While these feelings are understandable, the inability to set and stick to boundaries in the workplace erodes your well-being, impacting both you and your organisation. If you are struggling with your work-life balance, the first thing to do is communicate your needs by talking to your manager about how you feel. Afterwards, use strategies to achieve a healthier work-life balance. These could include:

  • Setting clear boundaries around when at work
  • Reducing the amount of work activities you do outside the office
  • Learning how to say no if you are overscheduled
  • Practice efficient time management and set distractions aside

Set an intention and plan out your work week

One root cause of the ‘Sunday scaries’ is feeling overwhelmed or unprepared for the week ahead. Perhaps you have looming deadlines that you are struggling to meet, or you have an upcoming presentation that you don’t feel ready to present. Creating a weekly work plan can help.

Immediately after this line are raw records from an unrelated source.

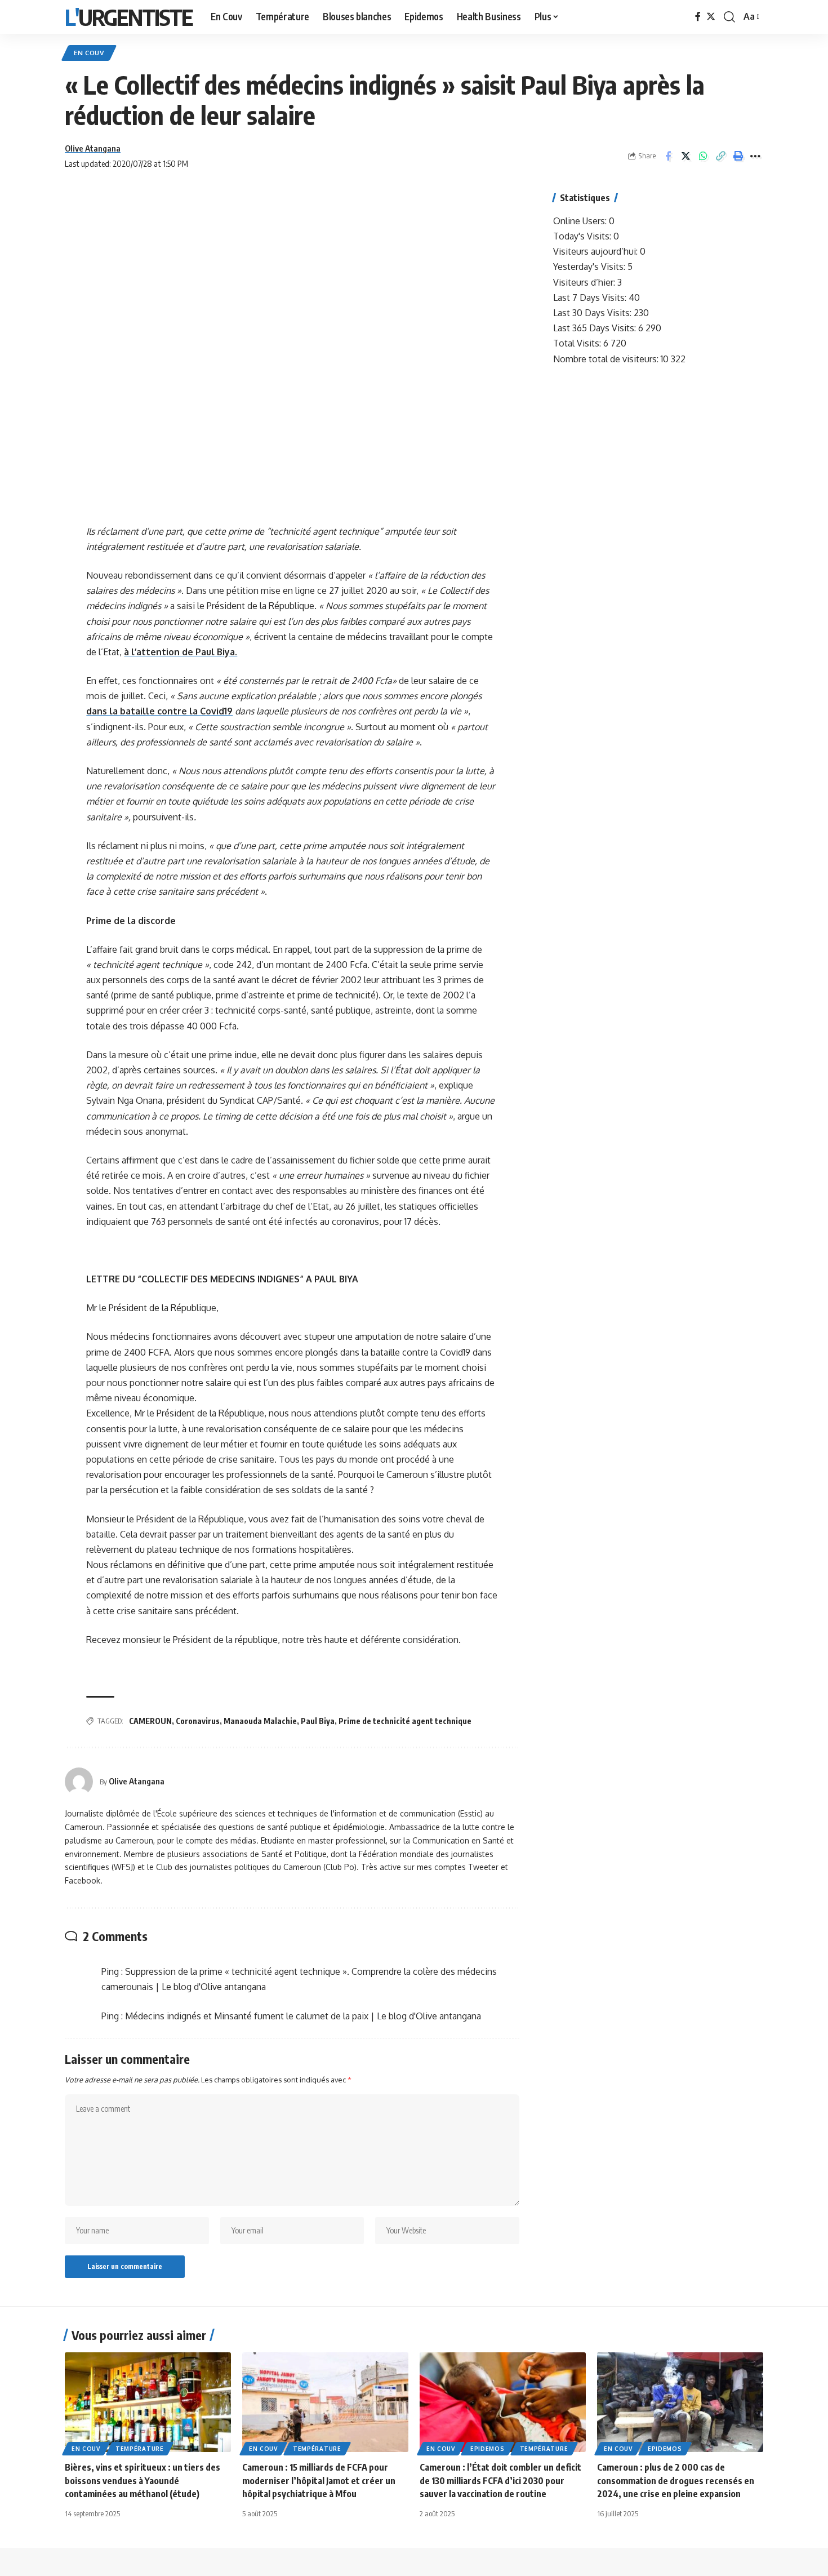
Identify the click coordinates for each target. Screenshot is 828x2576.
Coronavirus (198, 1721)
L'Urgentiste (129, 16)
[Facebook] (698, 16)
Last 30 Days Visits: (593, 312)
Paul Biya (318, 1721)
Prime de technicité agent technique (405, 1721)
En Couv (89, 52)
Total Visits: (578, 343)
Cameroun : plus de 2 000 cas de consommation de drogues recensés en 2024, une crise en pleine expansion (675, 2480)
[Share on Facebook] (668, 156)
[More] (755, 156)
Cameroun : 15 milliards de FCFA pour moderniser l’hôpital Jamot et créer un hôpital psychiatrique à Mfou (318, 2480)
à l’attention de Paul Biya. (180, 652)
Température (139, 2448)
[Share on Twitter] (685, 156)
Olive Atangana (93, 148)
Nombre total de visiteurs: (607, 359)
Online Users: (581, 220)
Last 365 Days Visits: (595, 328)
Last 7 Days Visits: (591, 297)
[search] (729, 16)
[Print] (738, 156)
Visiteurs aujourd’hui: (596, 251)
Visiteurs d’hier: (585, 282)
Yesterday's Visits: (590, 266)
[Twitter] (711, 16)
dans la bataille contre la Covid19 (159, 711)
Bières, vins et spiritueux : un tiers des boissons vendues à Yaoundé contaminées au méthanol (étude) (142, 2480)
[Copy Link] (720, 156)
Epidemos (487, 2448)
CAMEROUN (150, 1721)
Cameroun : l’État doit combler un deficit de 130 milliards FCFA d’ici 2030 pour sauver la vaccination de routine (500, 2480)
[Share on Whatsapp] (703, 156)
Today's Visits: (583, 236)
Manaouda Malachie (260, 1721)
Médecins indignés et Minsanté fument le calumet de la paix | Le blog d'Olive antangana (303, 2016)
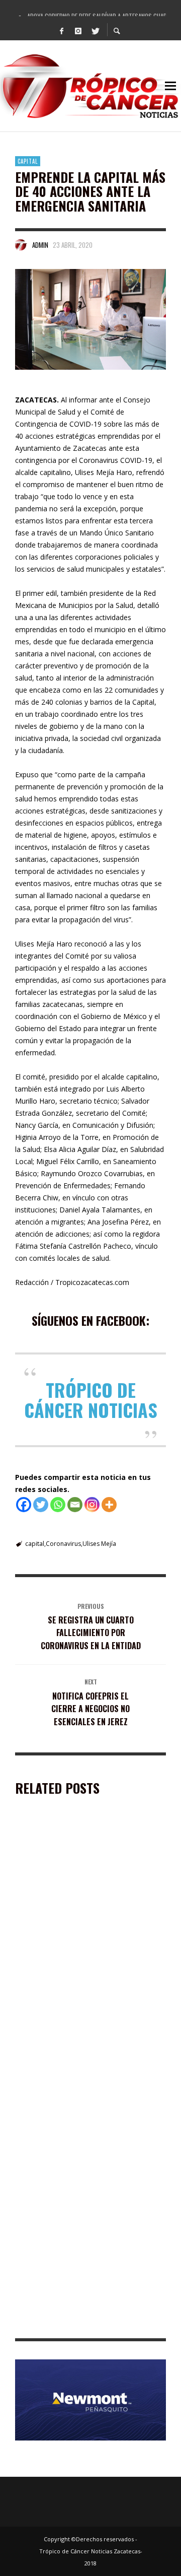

Creating a practical intention on Sundays for the upcoming week can help you to navigate workplace stressors more effectively. Doing so helps to make a commitment to yourself for your own sake.

Such a plan breaks down and organises your weekly tasks into a manageable overview. This way, you can see what you need to do and by when. Weekly work plans also allow you to prioritise tasks and set due dates, giving you visibility into your upcoming week. Since weekly work plans help you break down large tasks into smaller to-dos and give you a view of your week at a glance, they are perfect for balancing your workload. A balanced workload usually means less stress during the week and less anxiety on Sunday.

Create a Sunday night routine

It is simple but sometimes difficult to achieve. Connect this tip with prioritising a good work-life balance and creating a relaxing Sunday, or any day of the week, for that matter. Sleep is essential and if you miss out on it, your focus and concentration become skewed. You may also become more irritable and easily frustrated. A routine will give you something to look forward to and ease the transition.

Give yourself enough sleep time and create an environment that facilitates good sleep.

Hopefully these tips will help to reduce the levels of your ‘Sunday Scaries’. Have a great work week ahead!